Question

Q/C A 90.0-kg fullback running east with a speed of 5.00m/s is tackled by a 95.0-kg opponent running north with a speed of 3.00m/s . (a) Explain why the successful tackle constitutes a perfectly inelastic collision.

Answer 1

A tackle in this scenario constitutes a perfectly inelastic collision where the two players combine and move as a single object. The momentum is conserved, but kinetic energy is not conserved.

Step-by-step explanation:

A successful tackle in this scenario constitutes a perfectly inelastic collision because the two players stick together and move as a single object after the collision. In a perfectly inelastic collision, the two objects combine and their masses are consolidated into one mass. The momentum is conserved, but the kinetic energy is not conserved as some of it is transformed into other forms of energy, such as sound and heat.

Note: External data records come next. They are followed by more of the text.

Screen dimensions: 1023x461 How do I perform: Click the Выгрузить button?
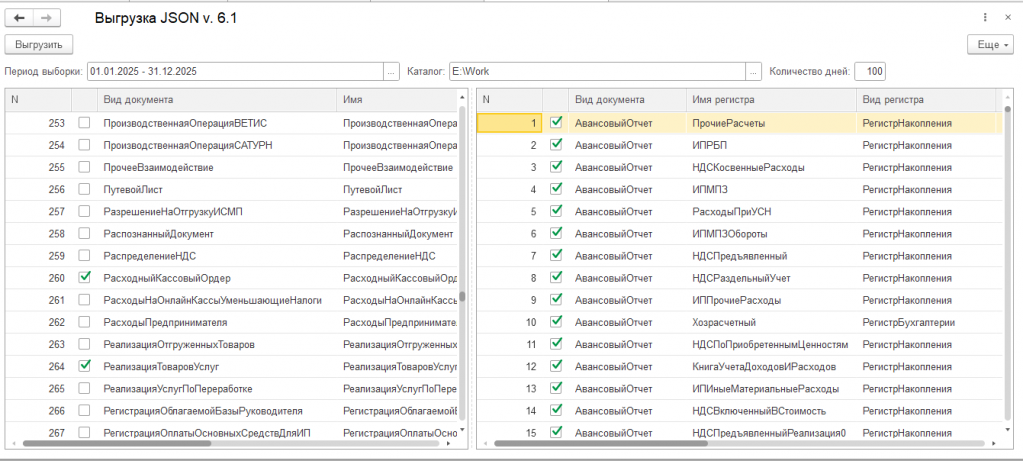[39, 45]
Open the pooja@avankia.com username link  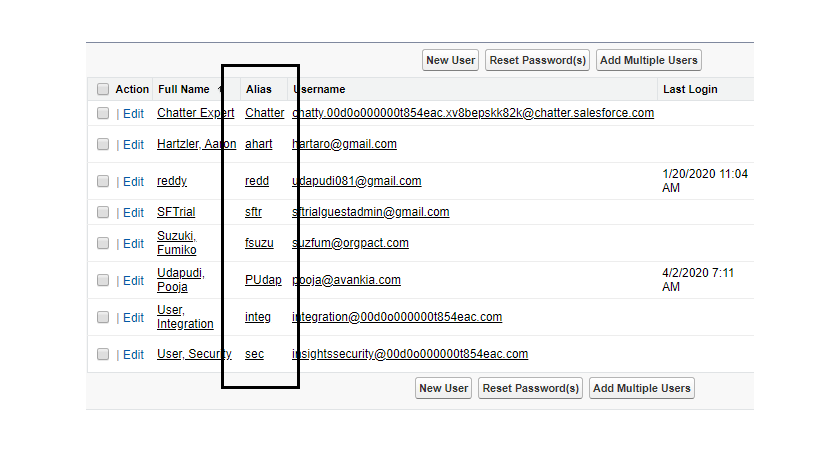pyautogui.click(x=347, y=281)
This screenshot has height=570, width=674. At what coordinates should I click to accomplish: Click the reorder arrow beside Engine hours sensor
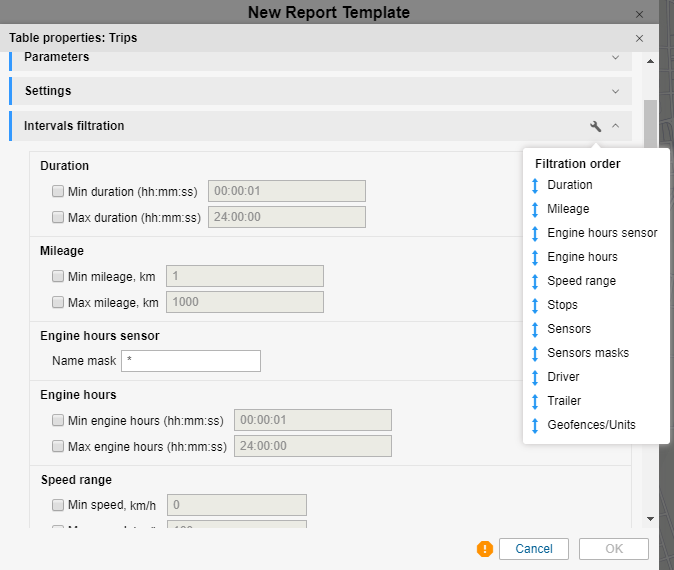535,233
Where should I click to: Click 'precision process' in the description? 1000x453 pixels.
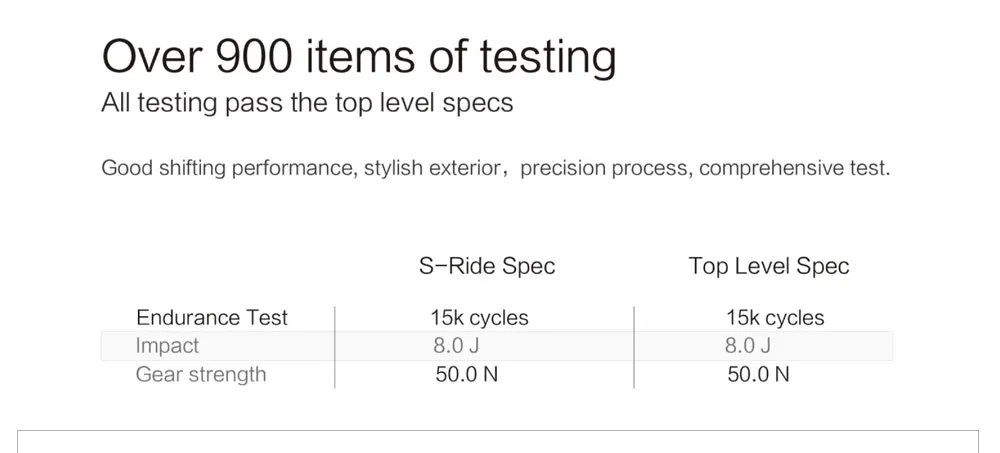[x=604, y=168]
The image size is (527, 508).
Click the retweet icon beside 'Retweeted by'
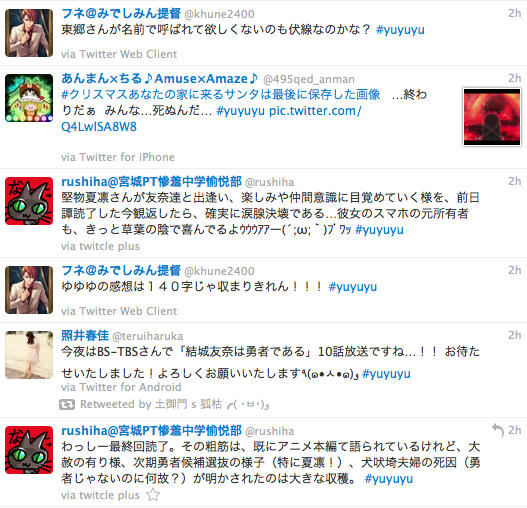(x=67, y=404)
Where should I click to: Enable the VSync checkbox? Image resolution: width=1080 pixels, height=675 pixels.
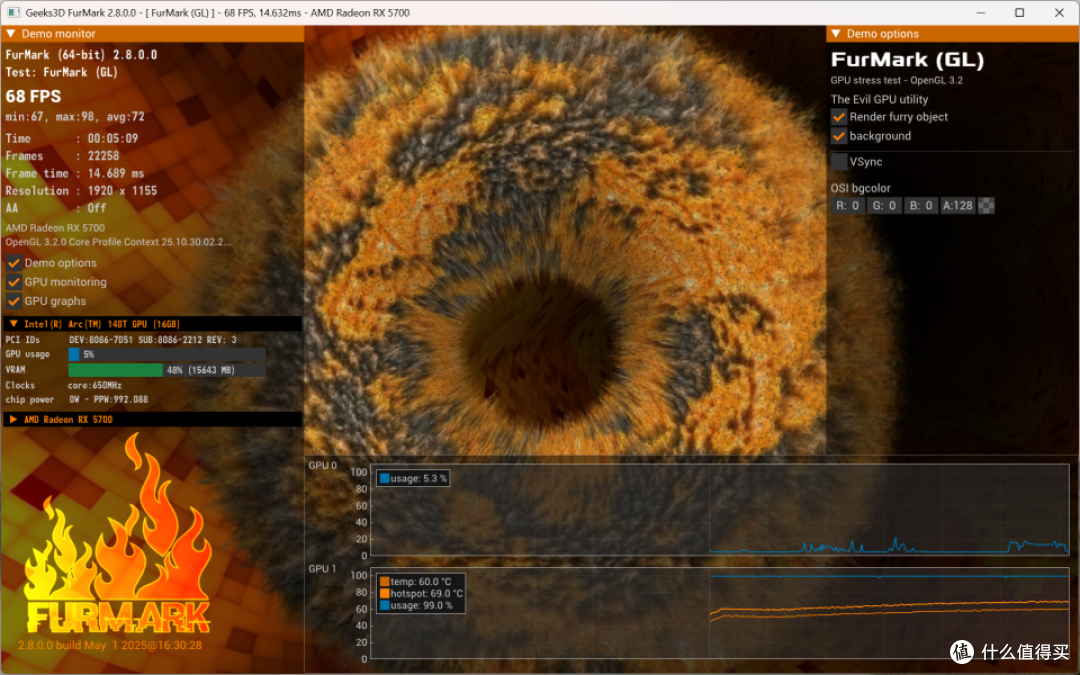pos(838,162)
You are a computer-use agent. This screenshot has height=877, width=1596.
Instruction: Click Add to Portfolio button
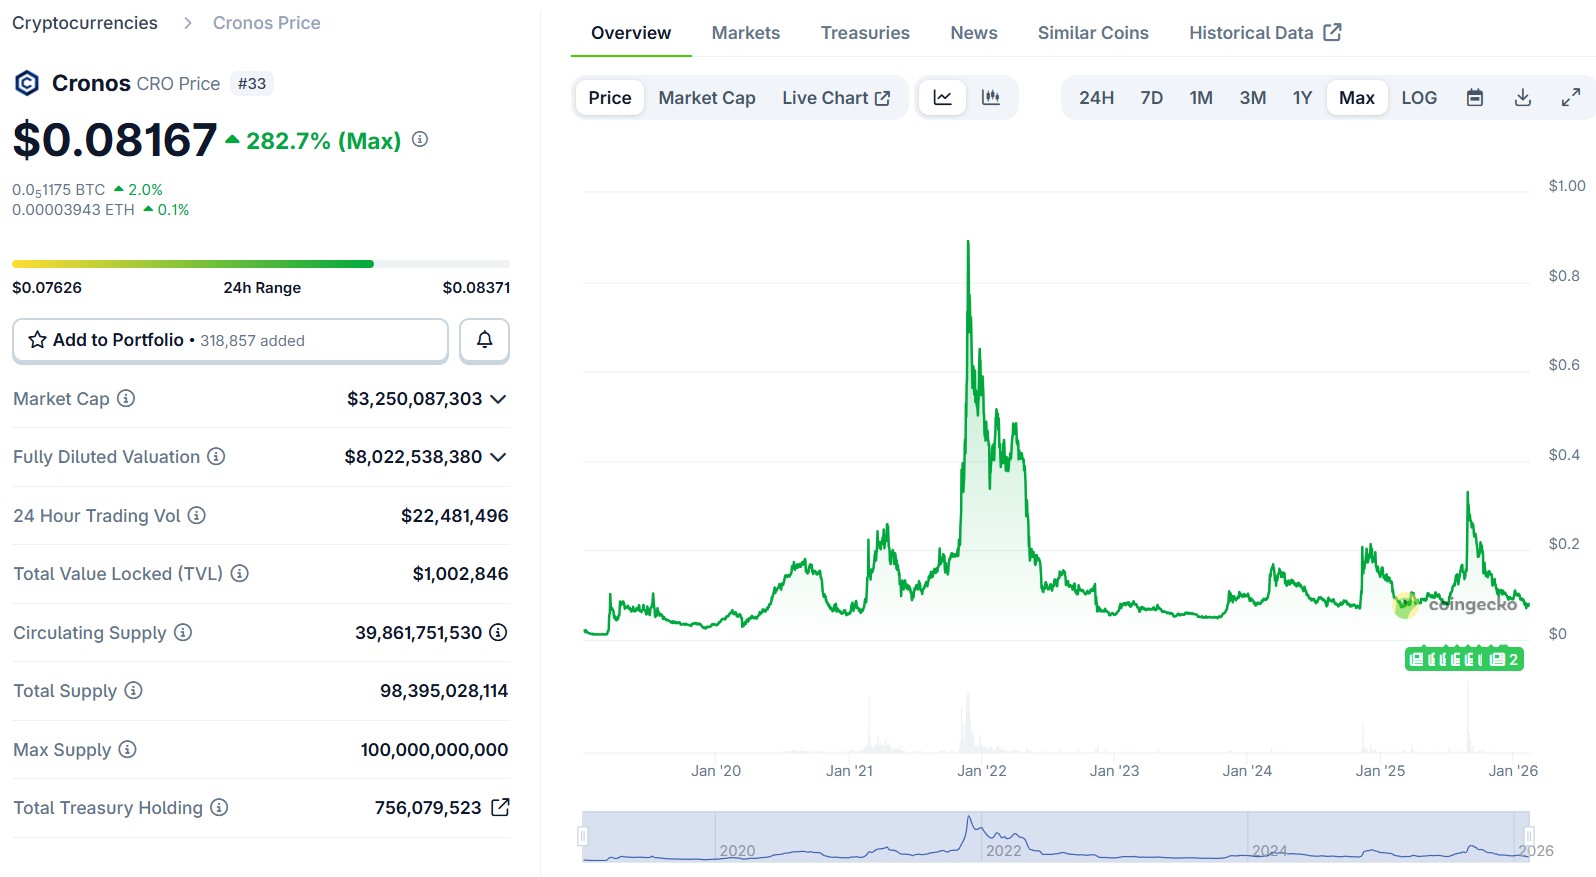tap(230, 340)
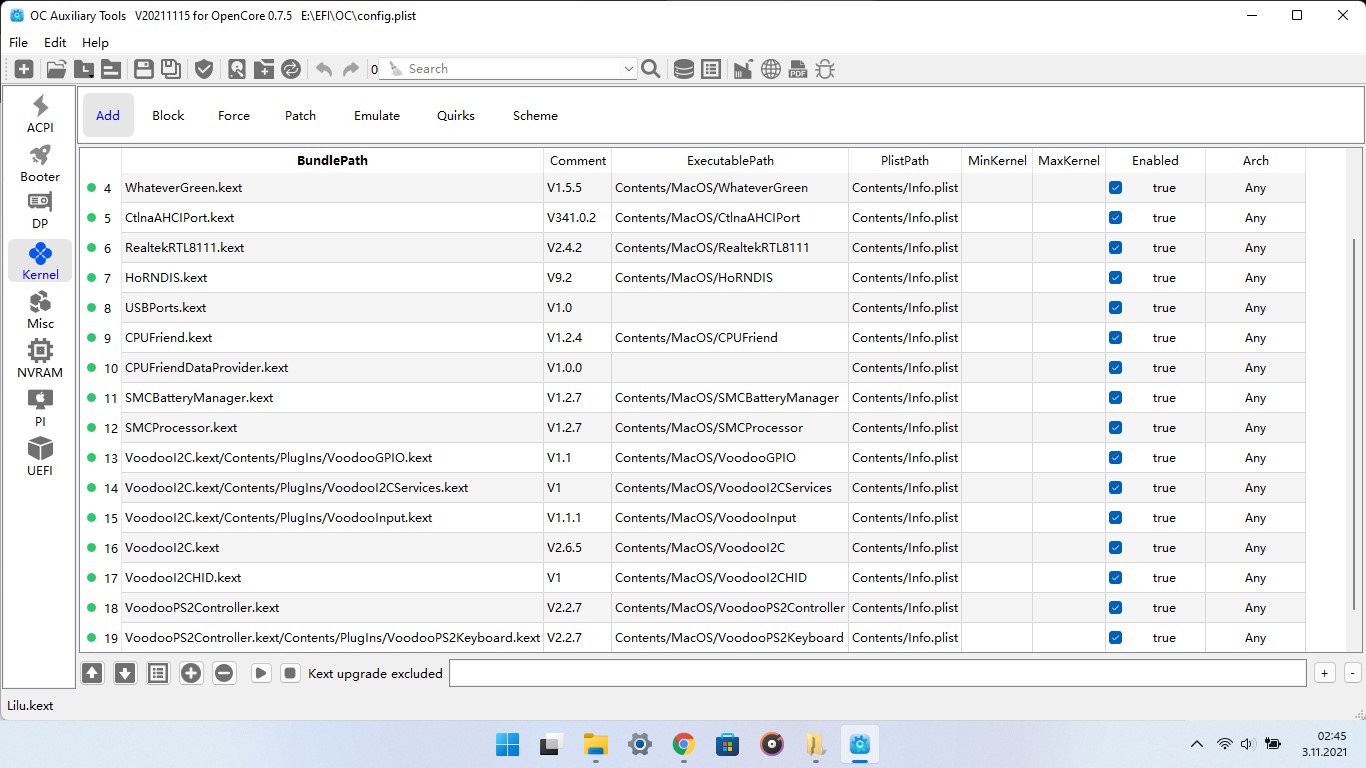Click the Kext upgrade excluded text field
This screenshot has width=1366, height=768.
(877, 673)
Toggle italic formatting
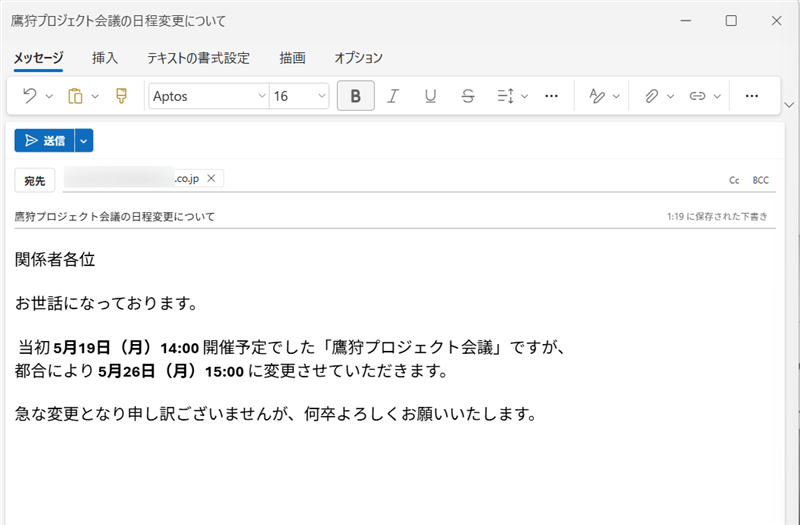The height and width of the screenshot is (525, 800). point(393,96)

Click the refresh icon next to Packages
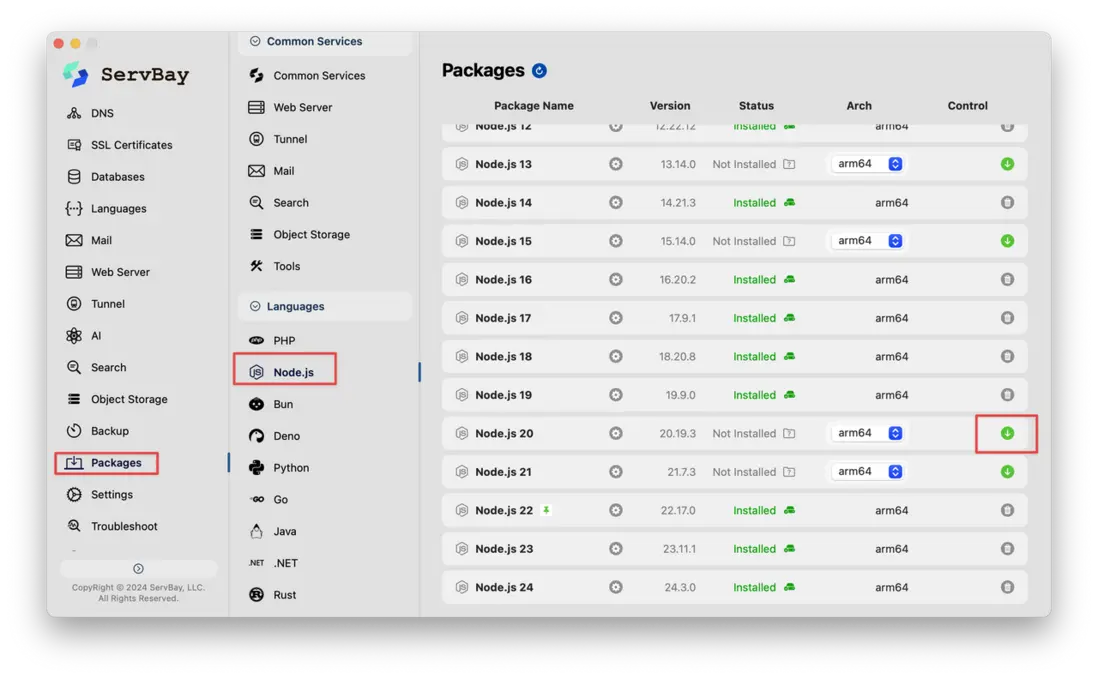tap(539, 71)
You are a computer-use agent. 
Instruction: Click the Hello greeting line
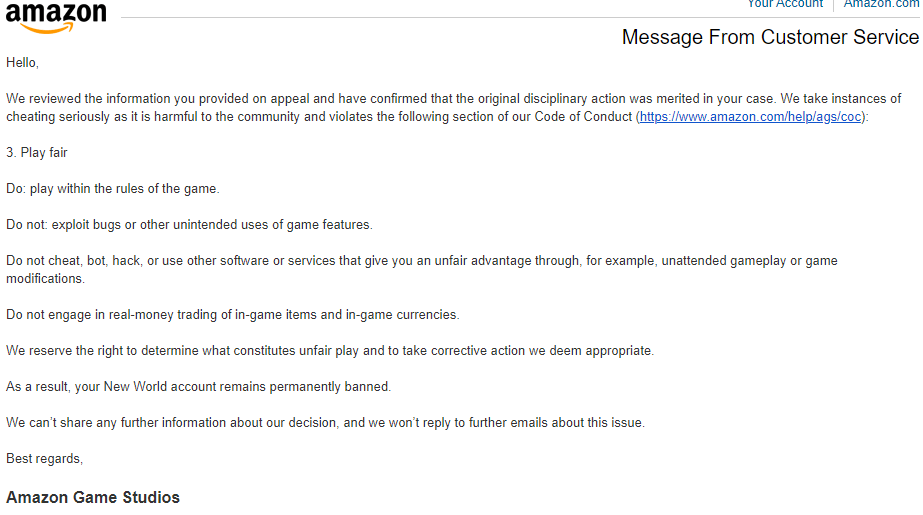(x=22, y=63)
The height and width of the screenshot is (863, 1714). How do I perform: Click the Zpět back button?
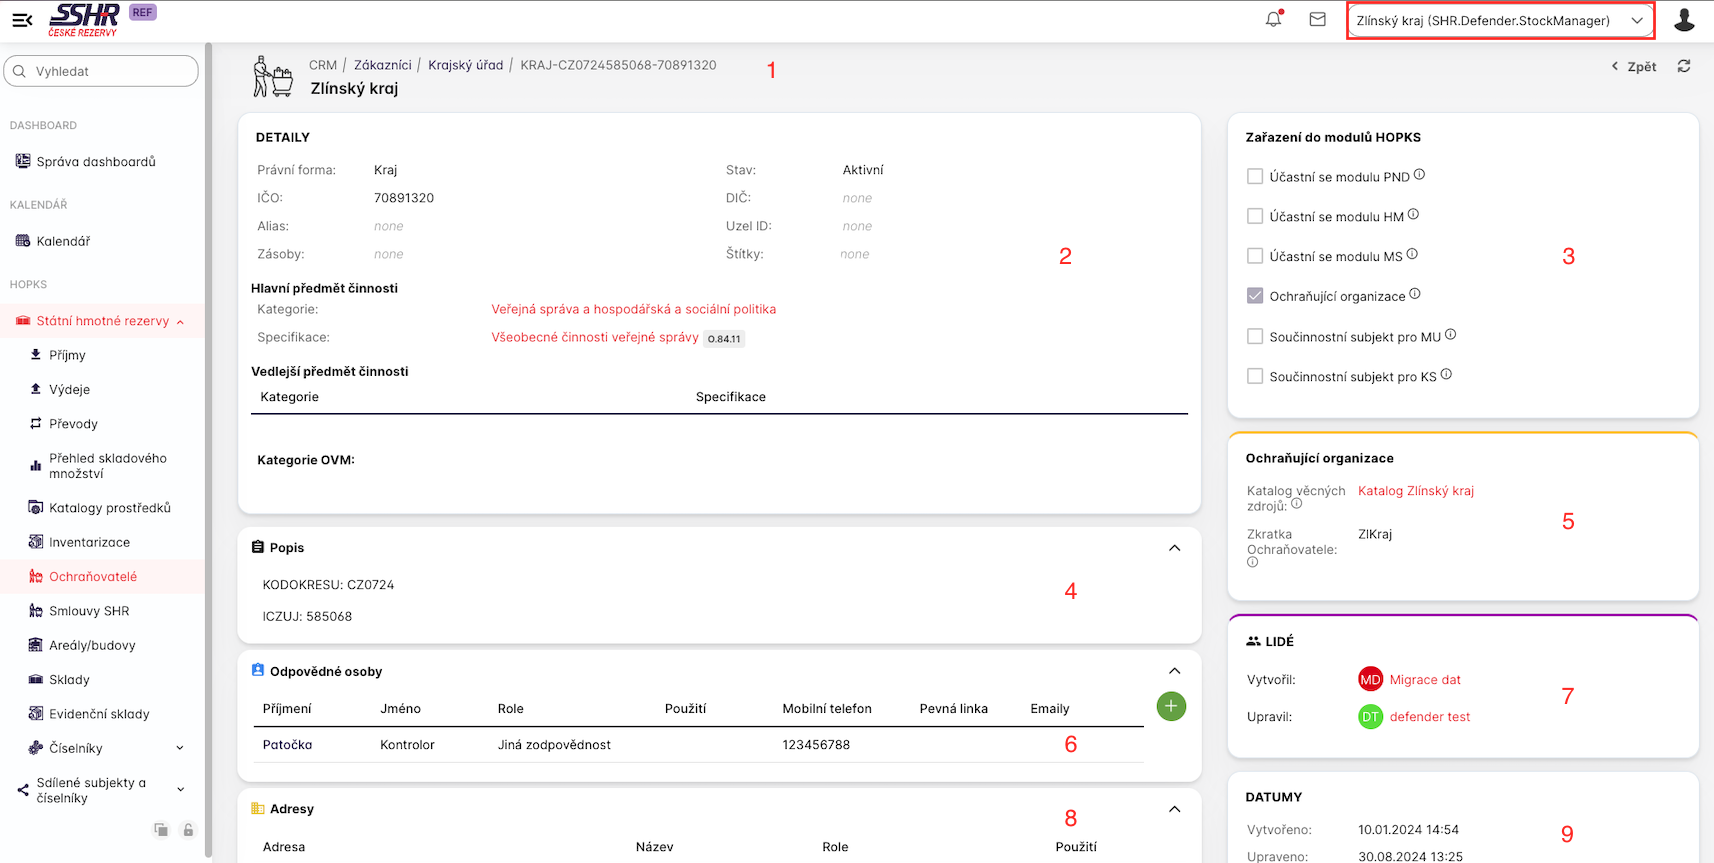pos(1634,67)
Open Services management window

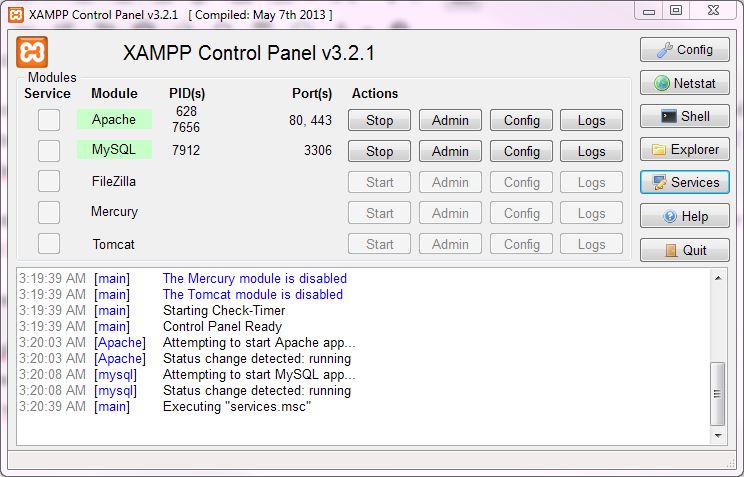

In this case, the fullback and the opponent collide, resulting in a perfectly inelastic collision. The resulting object will have a mass equal to the combined mass of the fullback and the opponent (185.0 kg) and will move in a direction that is a combination of the original directions of the two players.

Answer 2

A successful tackle constitutes a perfectly inelastic collision because the players stick together and move as one unit after the collision. The final velocity of the combined players is approximately 0.8919 m/s.

Step-by-step explanation:

A successful tackle in this scenario constitutes a perfectly inelastic collision because the two players stick together and move as a single unit after the collision. In a perfectly inelastic collision, kinetic energy is not conserved because some of it is lost as heat or sound.

In this case, the fullback and the opponent collide and stick together after the tackle. The combined mass of the two players is 185.0 kg. To find their final velocity, we can use the conservation of momentum principle, which states that the total momentum before the collision is equal to the total momentum after the collision. Assuming the fullback runs in the positive x-direction and the opponent runs in the negative y-direction, we can calculate the final velocity using the equation:

m1v1 + m2v2 = (m1 + m2)v

where m1 = mass of the fullback, v1 = initial velocity of the fullback, m2 = mass of the opponent, v2 = initial velocity of the opponent, and v = final velocity of the combined players.

Plugging in the values:

(90.0 kg)(5.00 m/s) + (95.0 kg)(-3.00 m/s) = (185.0 kg)v

Simplifying the equation:

450.0 kg·m/s - 285.0 kg·m/s = (185.0 kg)v

165.0 kg·m/s = (185.0 kg)v

v = 0.8919 m/s

Therefore, the final velocity of the combined players is approximately 0.8919 m/s.